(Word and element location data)
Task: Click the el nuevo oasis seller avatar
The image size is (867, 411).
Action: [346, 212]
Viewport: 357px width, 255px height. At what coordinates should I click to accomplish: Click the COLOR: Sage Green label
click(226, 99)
* * *
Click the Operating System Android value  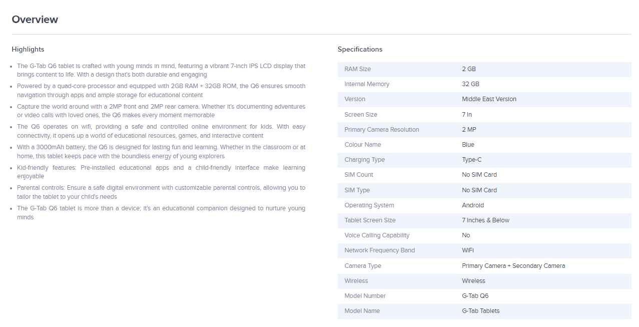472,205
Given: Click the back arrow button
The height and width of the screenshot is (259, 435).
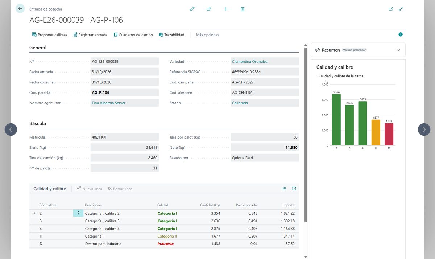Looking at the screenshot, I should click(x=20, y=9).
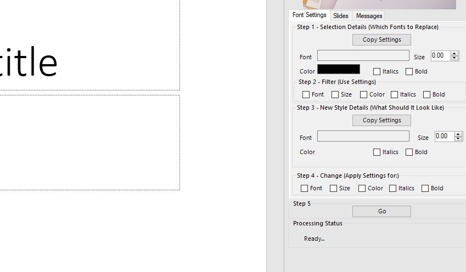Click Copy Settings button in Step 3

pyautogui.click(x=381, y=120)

◆ **The exercise**: Rewrite the lines from the one containing "Task: Click the el nuevo oasis seller avatar" through the one containing "click(226, 99)", inclusive, with "seller" changed to "vendor" and everything else kept the same.

◆ **Answer to this problem**:
Task: Click the el nuevo oasis vendor avatar
The image size is (867, 411).
Action: [346, 212]
Viewport: 357px width, 255px height. At what coordinates should I click to accomplish: Click the COLOR: Sage Green label
click(226, 99)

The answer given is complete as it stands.